Even more puzzling has been the seeming reluctance of Asian refiners to snap up the unwanted cargoes of Forties in the North Sea and Russian Urals in the Baltic that are putting so much pressure on Dated Brent.

The reluctance to buy in northwestern Europe seems mainly due to changes in South Korea's tax policy and lingering icy weather in the Baltic.

South Korean refiners have backed off their heavy purchases of Forties crude because new tax laws are making the consumption of duty-free European oils less attractive than before. Combined with a heavy spring turnaround schedule, the sudden drop in Korean buying of Forties has exacerbated the downward price from an already heavy European refinery maintenance season.

Urals pricing has come under similar pressure from Russian refinery maintenance. But ice in the Baltic has complicated shipping due to the limited number of tankers available to lift cargoes under such conditions. Without the shipping, the arbitrage trade cannot happen.

BARGAIN OR SUCKERS?

In both cases, Asia seems to be tentatively stepping back into the buying ring. Various companies are reportedly working on deals to resume shipments of Forties to Asia.

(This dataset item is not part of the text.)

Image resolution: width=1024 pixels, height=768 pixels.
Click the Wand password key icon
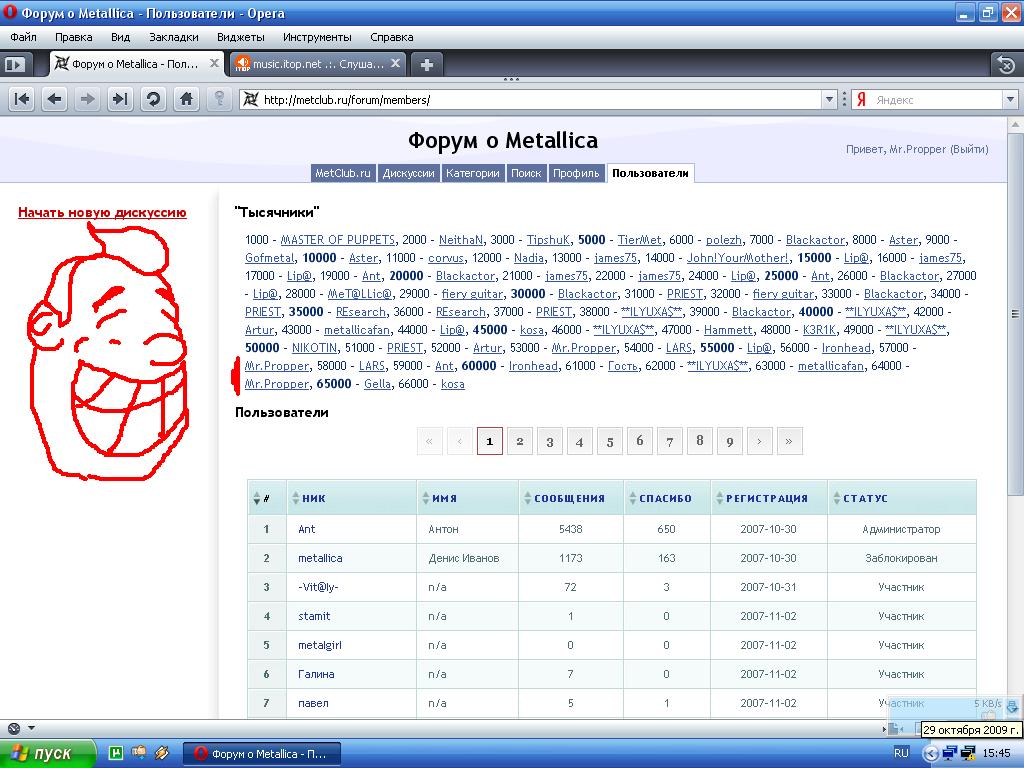tap(219, 99)
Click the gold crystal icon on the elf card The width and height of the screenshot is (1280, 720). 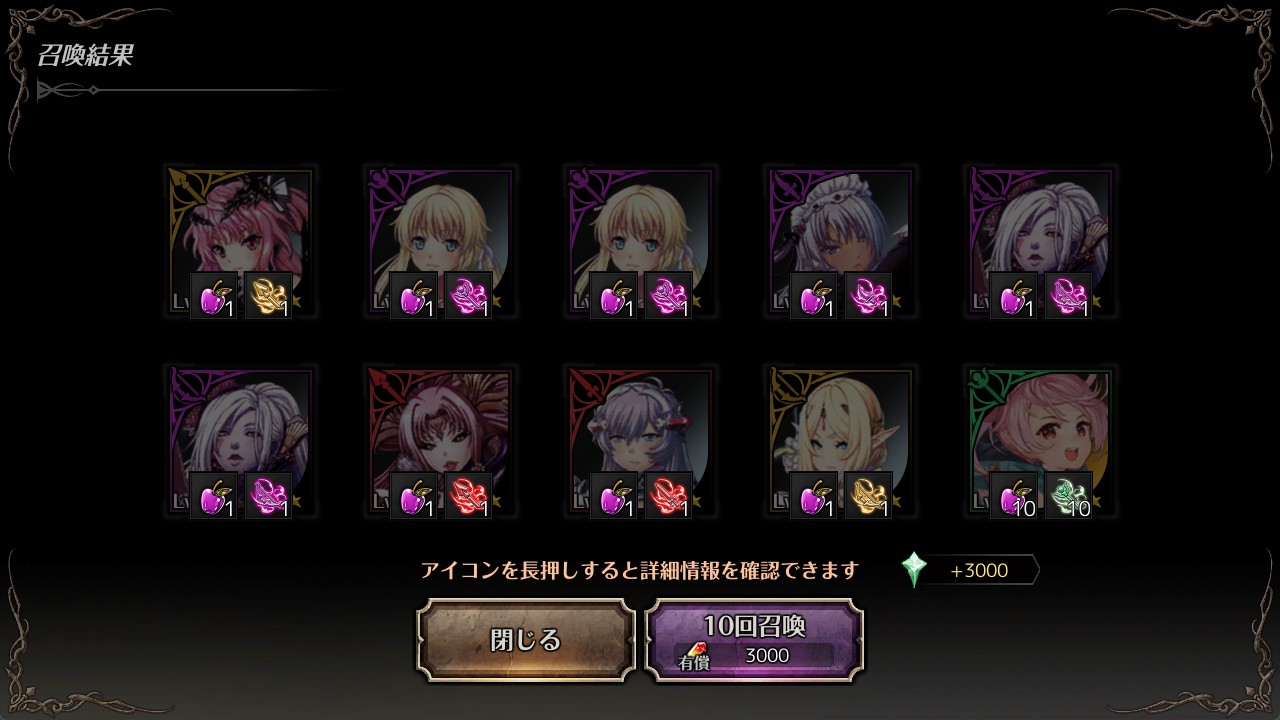coord(868,496)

Tanker fixture lists show the shipping arm of French oil major Total trying to arrange a shipment to Asia or possibly the U.S. Gulf Coast by mid-month from the Hounds Point terminal where Forties loads.

On Urals, Chinese trader Unipec looks to be arranging to move 2 million barrels of the Russian grade out of the Baltic by the end of April for delivery to China.

While there is no guarantee these deals will go through, they are a sign that Asian refiners see a bargain and will buy. That ought to help clear the overhang of prompt crude cargoes weighing on Brent.

The real question on everyone's lips is: "Will it last?" Will Asia's refiners be the ones still dancing as the music is about to stop, or do they see something that the Western market is missing?

Asian refiners tend to have a longer-term perspective, given the sailing times needed to meet requirements. A Chinese refinery purchasing European oil today, for instance, will not receive it until June or July.

The resilience of Asian crude prices suggests regional traders are seeing strong demand beyond the current spring doldrums.

But there are serious questions about the strength of Asian demand for oil products. Skeptics note that naphtha prices have plunged due to weak petrochemical sales, while regional diesel markets are signaling an overhang of prompt cargoes as Chinese refiners export more of the fuel.

Similarly, Asian distillate prices have swooned against strong crude. Gasoil cracks in Asia recently hit a 10-month low amid brimming supplies triggered by weak demand from major importers like Indonesia and Chinese exports.

Yet there are hints that some of the prompt weakness in Asia is due to destocking after a first quarter of extremely strong refining margins led to overproduction.

Already gasoil prices are creeping up, and refiners are profitable, even at current levels. (Singapore gasoil crack graphic: http://r.reuters.com/wag27t)

While demand in Europe looks certain to continue to decline, North American oil consumption is stabilizing, with distillate fuels posting sales gains as revised data clears up the picture.

January monthly data released by the U.S. government during the Easter holiday showed distillate demand rising sharply to more than 4 million barrels per day, no doubt helped by continued growth in trucking volumes as well as colder weather. (U.S. distillate demand graphic: http://r.reuters.com/tag27t)

That is why oil traders ought to watch Asian markets. If they catch the cold Europe is currently suffering from, the turmoil in world oil prices will deepen.